All companies can benefit from considering where they are – and where they want to be – on the Value Hierarchy. Chapter 8 of Edison Revisited addresses the question of ‘what to do when you’re not on the pyramid’, and includes advice for small companies (including start-ups) which may lack the resources to move up the hierarchy. This chapter also provides examples in which it may be perfectly fine to be ‘IP-indifferent’, and not placed on any level of the pyramid.
LESSONS LEARNEDAnother valuable contribution of Edison Revisited is the many practical experiences shared by representatives of a number of the Gathering companies, including Philips, Nielsen, Procter & Gamble, DuPont, Visa, Samsung, Juniper Networks, and Proteus Biomedical. At the higher levels of the Value Hierarchy some of these lessons can be a little abstract (such as the ‘opportunity foresight’ example quoted above). However, at lower levels there are some fascinating, and instructive, stories told.
For example, a case study from router manufacturer Juniper Networks in Chapter 6 outlines how the company addressed a patent infringement action brought by Toshiba. Of course, Juniper and Toshiba (best known for products such as consumer electronics, laptop computers, semiconductors, and medical imaging devices) are not competitors in the router market, and Juniper had no patents covering any Toshiba products. But Toshiba had some older patents in its portfolio which it alleged were infringed by Juniper. Upon evaluating Toshiba’s claims, Juniper established that the older technology covered by the patents was not used in its router products, and was determined that it would not pay for licenses it did not need.
Lacking suitable patents of its own, Juniper’s solution was to acquire a patent – relating to memory controllers – in an area of high exposure for Toshiba.
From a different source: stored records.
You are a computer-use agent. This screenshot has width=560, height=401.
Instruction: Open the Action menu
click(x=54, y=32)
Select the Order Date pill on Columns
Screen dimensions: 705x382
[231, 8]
Not only did Juniper succeed in fighting off Toshiba using this strategy, but it has also managed to acquire a useful reputation as a hard target for anyone seeking to assert dubious patent claims. The lesson from Toshiba’s experience (according to Juniper) is that it is not wise to monetise intellectual assets without a clear strategy, taking into account all possible responses!
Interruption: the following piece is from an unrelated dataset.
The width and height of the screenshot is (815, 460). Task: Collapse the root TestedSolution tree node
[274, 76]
The book contains a number of other interesting and instructive case studies, along with an entire chapter devoted to ‘the Proctor & Gamble journey’, from closed to open innovation.
IN CONCLUSIONEdison in the Boardroom Revisited is an interesting and accessible book which is – like its predecessor – essential reading for anybody with an interest in intellectual property and intellectual asset management.
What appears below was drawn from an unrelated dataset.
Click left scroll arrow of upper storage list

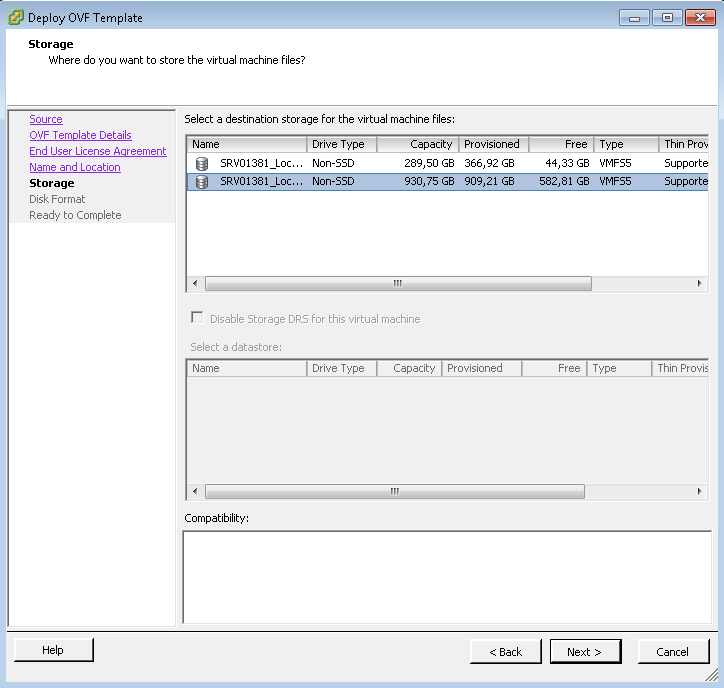click(195, 284)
Even experienced readers, or those who have read the first edition, will find something useful in Edison Revisited. If it is not the new and updated experiences and case studies from the ICM Gathering member companies, then it may be the content of the three substantial appendices, covering significant developments in IP law over the past decade, the rise of patent aggregators (e.g. NPEs or ‘trolls’), and current issues in the assessment of IP damages.
Edison Revisited is a book that can be read from cover to cover in a few hours (or over a few lunch breaks), but it is also a handy reference to dip into for useful tools for explaining and managing IP, and practical lessons from the IP ‘war stories’ contributed by Gathering companies.
Given the huge changes in the field between the first and second editions, we can hardly wait to see how the practices of intellectual asset management will look from the perspective of a third edition, surely due in 2021!